- Supplied data:
..............................

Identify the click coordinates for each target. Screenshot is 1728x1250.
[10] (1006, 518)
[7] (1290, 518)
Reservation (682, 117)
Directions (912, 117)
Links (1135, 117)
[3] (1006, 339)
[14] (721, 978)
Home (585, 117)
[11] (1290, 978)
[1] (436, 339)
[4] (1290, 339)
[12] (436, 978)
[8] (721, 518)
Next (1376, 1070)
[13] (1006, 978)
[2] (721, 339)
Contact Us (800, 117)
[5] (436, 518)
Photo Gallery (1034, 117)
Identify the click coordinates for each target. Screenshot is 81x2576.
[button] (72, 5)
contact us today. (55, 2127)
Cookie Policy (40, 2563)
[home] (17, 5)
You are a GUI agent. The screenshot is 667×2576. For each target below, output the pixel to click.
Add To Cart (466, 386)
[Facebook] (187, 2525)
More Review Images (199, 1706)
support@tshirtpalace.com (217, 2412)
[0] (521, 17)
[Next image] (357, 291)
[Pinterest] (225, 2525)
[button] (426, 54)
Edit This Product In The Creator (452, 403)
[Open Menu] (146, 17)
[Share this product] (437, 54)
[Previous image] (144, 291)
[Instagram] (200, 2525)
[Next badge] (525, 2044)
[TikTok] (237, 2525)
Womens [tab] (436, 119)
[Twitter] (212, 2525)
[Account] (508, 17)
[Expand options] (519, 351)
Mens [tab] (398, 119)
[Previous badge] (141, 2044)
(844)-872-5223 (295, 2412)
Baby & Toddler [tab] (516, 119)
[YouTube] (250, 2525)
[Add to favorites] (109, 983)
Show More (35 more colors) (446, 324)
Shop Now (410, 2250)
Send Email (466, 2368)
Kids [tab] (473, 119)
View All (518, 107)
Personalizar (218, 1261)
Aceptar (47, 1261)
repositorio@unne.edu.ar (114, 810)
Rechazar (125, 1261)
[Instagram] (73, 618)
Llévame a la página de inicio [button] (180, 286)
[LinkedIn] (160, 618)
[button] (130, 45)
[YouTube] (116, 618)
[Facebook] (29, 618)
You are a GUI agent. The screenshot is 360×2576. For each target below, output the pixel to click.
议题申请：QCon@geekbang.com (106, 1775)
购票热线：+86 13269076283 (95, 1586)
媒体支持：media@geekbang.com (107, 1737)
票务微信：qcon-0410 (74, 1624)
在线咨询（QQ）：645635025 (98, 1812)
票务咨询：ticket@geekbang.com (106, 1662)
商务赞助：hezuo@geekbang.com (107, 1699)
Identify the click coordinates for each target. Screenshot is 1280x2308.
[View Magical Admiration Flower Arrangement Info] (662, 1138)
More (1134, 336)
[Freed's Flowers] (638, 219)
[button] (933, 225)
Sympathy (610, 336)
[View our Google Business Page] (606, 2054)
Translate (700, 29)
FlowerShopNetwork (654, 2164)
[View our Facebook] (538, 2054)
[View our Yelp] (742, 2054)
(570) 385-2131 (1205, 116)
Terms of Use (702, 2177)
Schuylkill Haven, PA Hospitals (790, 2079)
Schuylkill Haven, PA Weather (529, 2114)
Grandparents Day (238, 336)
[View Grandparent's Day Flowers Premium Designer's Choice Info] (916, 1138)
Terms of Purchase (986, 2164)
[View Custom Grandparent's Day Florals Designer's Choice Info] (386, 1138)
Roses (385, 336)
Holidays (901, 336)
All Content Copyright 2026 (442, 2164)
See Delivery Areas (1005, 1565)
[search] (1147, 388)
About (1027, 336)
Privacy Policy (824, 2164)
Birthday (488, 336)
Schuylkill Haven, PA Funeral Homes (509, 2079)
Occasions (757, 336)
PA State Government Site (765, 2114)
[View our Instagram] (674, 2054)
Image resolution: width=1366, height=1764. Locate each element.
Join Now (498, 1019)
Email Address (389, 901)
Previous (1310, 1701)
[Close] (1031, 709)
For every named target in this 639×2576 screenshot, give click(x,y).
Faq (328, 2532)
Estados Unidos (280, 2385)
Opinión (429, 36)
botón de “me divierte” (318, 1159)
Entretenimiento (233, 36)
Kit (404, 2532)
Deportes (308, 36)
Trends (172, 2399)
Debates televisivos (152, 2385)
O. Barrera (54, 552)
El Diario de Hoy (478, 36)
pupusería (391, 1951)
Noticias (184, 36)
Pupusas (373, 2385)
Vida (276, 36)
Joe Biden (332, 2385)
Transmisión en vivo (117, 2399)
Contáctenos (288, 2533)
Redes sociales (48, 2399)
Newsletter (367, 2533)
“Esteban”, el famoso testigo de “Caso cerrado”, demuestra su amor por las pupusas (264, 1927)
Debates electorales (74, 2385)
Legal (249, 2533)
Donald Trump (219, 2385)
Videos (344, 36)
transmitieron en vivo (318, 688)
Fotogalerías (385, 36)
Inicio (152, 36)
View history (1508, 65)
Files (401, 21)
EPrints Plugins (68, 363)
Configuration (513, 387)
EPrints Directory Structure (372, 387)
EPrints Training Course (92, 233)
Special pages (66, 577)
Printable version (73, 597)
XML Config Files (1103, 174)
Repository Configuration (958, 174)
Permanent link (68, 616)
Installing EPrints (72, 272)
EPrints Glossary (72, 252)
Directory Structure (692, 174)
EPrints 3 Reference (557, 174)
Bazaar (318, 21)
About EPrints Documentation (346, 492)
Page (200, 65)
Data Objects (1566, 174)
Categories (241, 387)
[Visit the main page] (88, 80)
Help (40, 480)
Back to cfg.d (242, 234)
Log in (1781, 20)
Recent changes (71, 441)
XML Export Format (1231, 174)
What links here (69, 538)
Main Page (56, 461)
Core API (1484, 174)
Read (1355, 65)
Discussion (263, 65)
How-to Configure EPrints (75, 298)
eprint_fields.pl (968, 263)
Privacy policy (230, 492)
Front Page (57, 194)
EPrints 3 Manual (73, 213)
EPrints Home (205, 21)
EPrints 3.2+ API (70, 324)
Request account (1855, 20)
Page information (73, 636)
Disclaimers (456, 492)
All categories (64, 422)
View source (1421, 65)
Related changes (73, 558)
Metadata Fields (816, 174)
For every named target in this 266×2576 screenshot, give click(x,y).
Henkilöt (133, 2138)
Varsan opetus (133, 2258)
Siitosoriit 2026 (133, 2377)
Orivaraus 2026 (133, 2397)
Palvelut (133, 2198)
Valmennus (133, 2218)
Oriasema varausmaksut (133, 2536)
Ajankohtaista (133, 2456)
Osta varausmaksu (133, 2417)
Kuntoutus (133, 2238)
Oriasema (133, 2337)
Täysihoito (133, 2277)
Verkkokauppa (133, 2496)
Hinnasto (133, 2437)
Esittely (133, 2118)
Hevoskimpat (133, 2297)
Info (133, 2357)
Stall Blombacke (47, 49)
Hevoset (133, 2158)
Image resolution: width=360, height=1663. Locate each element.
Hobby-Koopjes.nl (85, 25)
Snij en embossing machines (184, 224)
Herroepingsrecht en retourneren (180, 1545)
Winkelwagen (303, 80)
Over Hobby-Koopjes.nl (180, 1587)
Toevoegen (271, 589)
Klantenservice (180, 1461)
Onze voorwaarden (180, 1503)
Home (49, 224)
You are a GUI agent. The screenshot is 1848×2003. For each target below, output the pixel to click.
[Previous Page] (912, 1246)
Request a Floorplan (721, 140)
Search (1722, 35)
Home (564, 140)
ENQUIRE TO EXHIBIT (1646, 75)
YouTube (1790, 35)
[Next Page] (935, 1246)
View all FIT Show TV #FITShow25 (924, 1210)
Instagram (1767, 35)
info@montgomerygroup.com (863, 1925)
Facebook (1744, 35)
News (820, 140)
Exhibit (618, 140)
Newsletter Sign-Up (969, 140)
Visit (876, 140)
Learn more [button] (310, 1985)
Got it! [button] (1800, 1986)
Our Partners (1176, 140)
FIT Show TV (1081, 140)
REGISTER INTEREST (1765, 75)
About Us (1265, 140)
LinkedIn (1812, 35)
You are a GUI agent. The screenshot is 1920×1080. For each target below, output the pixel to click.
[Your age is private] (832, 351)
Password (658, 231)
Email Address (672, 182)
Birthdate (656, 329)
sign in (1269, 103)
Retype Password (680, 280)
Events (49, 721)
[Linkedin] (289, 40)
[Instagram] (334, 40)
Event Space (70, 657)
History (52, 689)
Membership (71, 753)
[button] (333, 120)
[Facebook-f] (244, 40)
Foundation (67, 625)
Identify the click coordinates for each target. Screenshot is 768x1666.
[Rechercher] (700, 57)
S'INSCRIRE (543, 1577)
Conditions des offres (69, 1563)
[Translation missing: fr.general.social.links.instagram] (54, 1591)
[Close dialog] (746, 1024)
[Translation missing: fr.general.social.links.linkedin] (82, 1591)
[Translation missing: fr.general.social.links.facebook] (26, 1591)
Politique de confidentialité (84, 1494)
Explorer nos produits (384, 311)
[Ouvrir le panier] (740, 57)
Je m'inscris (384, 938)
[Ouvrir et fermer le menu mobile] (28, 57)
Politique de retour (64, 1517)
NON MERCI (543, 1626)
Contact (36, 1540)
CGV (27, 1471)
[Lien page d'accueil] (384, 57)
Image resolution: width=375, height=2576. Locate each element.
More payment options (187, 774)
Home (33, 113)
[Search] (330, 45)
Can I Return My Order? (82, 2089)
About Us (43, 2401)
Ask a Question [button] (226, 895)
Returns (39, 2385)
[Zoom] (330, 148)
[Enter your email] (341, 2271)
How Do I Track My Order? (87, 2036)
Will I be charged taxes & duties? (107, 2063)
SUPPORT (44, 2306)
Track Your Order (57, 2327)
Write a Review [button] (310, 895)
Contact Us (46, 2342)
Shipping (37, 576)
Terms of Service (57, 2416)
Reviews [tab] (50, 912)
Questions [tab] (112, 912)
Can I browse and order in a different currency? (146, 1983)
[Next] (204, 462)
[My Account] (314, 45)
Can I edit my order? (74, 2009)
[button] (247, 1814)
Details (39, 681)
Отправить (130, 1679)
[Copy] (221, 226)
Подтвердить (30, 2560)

..............................

- What the task requires: Please copy, exactly as written, every line in the listing above from the line with "Hevoskimpat (133, 2297)" up to and including the line with "You are a GUI agent. The screenshot is 1848×2003.".

- Solution for this task:
Hevoskimpat (133, 2297)
Info (133, 2357)
Stall Blombacke (47, 49)
Hevoset (133, 2158)
Image resolution: width=360, height=1663. Locate each element.
Hobby-Koopjes.nl (85, 25)
Snij en embossing machines (184, 224)
Herroepingsrecht en retourneren (180, 1545)
Winkelwagen (303, 80)
Over Hobby-Koopjes.nl (180, 1587)
Toevoegen (271, 589)
Klantenservice (180, 1461)
Onze voorwaarden (180, 1503)
Home (49, 224)
You are a GUI agent. The screenshot is 1848×2003. For each target below, output the pixel to click.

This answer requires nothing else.